● **Dataset entries**
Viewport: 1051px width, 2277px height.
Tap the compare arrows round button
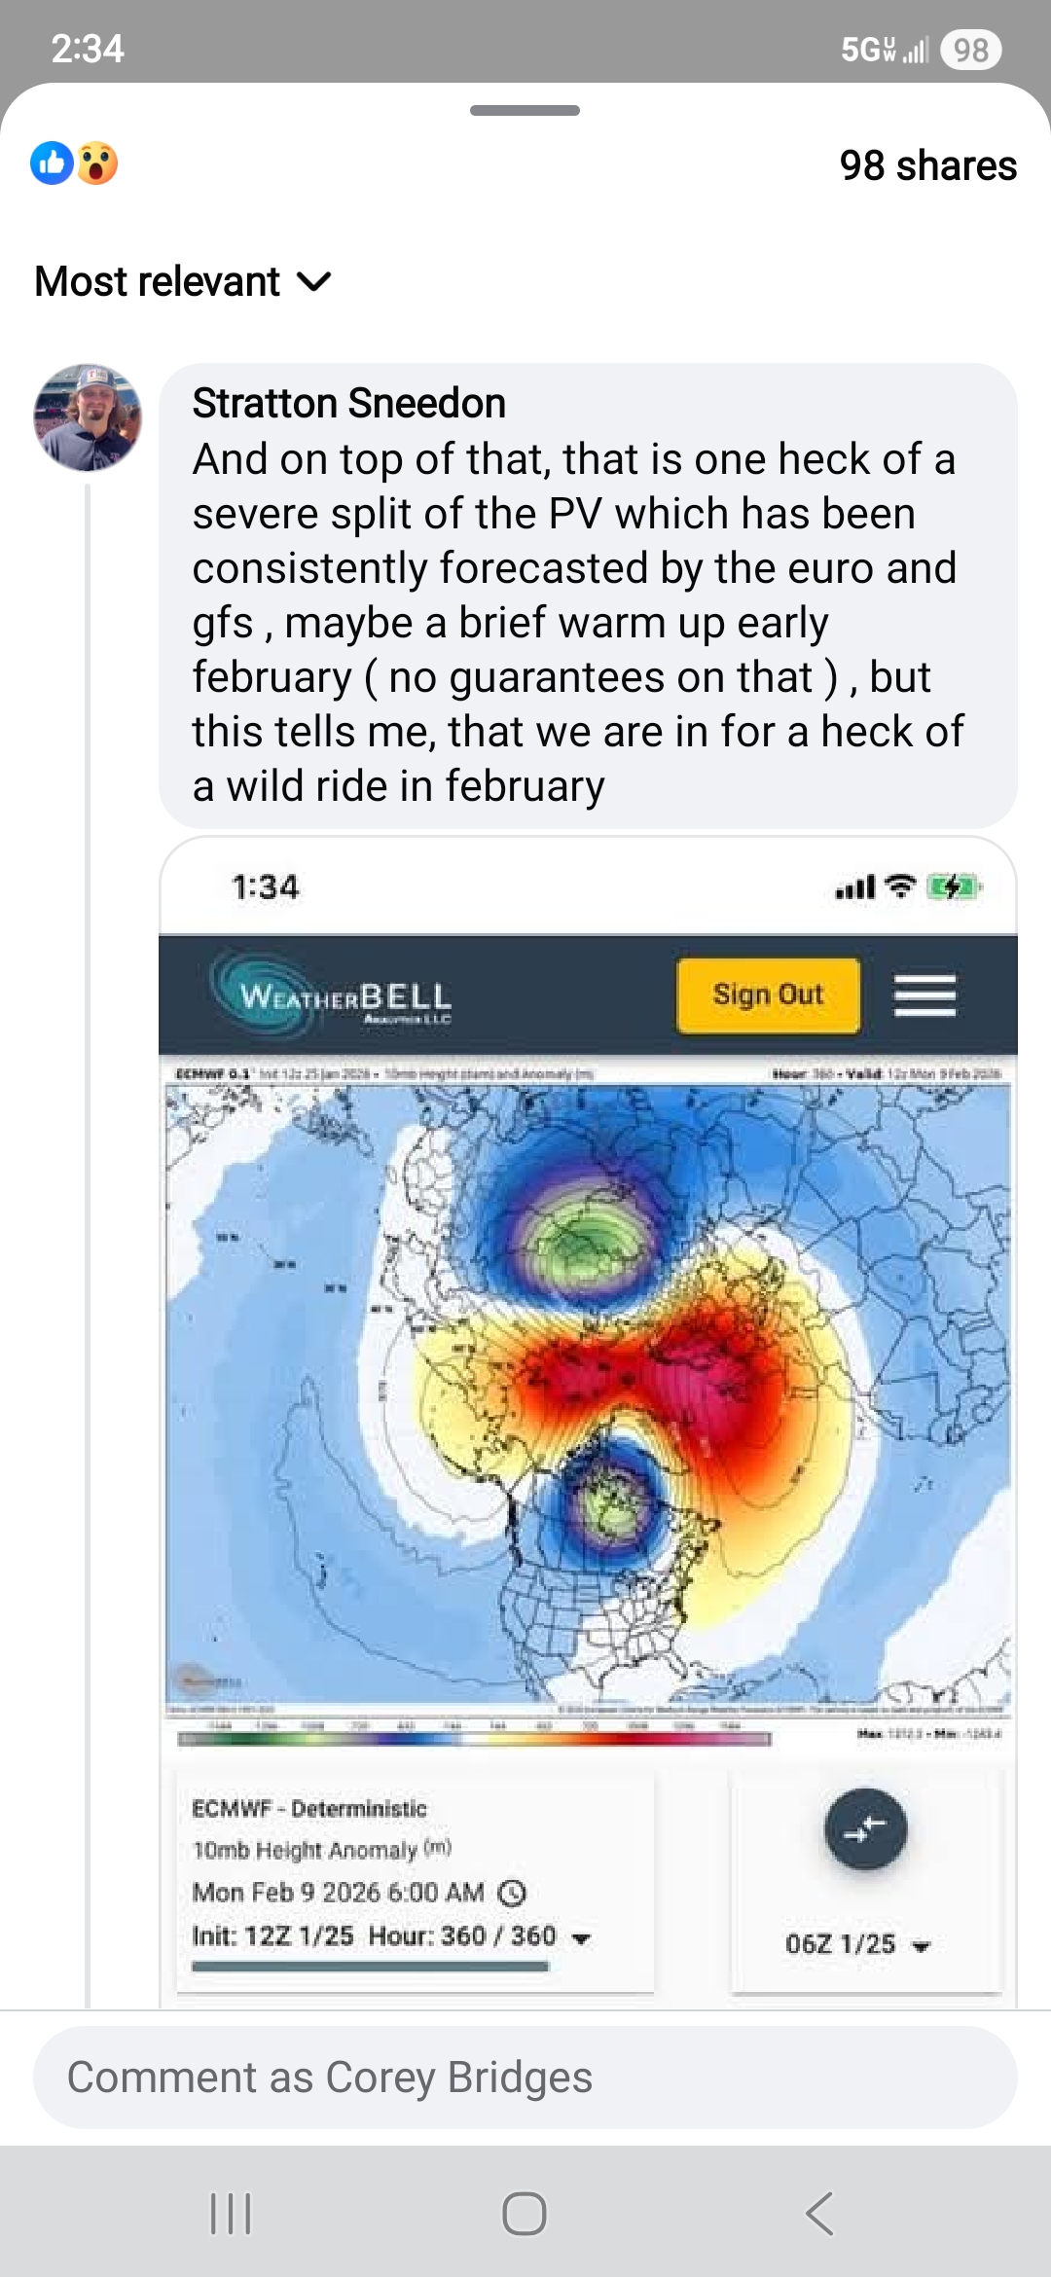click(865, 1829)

==

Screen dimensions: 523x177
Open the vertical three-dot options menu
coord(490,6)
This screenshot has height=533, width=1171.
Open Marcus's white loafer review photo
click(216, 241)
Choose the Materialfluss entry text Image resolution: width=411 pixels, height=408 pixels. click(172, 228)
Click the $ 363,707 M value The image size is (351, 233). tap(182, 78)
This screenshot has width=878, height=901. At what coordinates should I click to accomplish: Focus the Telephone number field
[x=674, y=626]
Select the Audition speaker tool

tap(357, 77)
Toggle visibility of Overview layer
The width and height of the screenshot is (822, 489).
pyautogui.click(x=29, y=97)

---

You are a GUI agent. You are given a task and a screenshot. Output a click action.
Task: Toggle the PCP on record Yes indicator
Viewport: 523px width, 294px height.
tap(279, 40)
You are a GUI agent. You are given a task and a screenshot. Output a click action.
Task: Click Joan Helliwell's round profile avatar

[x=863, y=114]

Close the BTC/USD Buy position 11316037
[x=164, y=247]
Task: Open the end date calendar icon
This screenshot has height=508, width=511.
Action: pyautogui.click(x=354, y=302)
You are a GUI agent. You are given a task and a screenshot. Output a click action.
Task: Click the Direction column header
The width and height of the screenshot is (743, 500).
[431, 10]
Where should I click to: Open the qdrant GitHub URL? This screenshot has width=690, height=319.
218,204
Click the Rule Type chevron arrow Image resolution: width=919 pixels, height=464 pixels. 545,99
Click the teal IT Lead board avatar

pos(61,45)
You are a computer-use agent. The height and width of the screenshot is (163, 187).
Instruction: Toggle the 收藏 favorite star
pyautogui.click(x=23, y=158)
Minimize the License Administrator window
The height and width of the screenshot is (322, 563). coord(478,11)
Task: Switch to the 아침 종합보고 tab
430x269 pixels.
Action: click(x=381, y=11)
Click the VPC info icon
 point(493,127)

● **Problem**
In the entries above, the lines from the one bearing "Where should I" up to and including the one bearing "You are a computer-use" should be transcribed exactly; no other line is wanted.

● **Task result**
Where should I click to: Open the qdrant GitHub URL? This screenshot has width=690, height=319.
218,204
Click the Rule Type chevron arrow Image resolution: width=919 pixels, height=464 pixels. 545,99
Click the teal IT Lead board avatar

pos(61,45)
You are a computer-use agent. The height and width of the screenshot is (163, 187).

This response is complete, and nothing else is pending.